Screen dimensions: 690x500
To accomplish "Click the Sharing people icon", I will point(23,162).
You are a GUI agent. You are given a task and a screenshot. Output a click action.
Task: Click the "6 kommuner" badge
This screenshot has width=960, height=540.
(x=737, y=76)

┄┄┄┄┄┄┄┄┄┄

* **WHAT YOU HAVE TO DO**
Your reply should consist only of the lines from the one containing "You are a GUI" through the last line of the records, each reproduced exactly.

* **SOLUTION TO THIS PROBLEM**
You are a GUI agent. You are given a task and a screenshot. Output a click action.
Task: Click the "6 kommuner" badge
This screenshot has width=960, height=540.
(x=737, y=76)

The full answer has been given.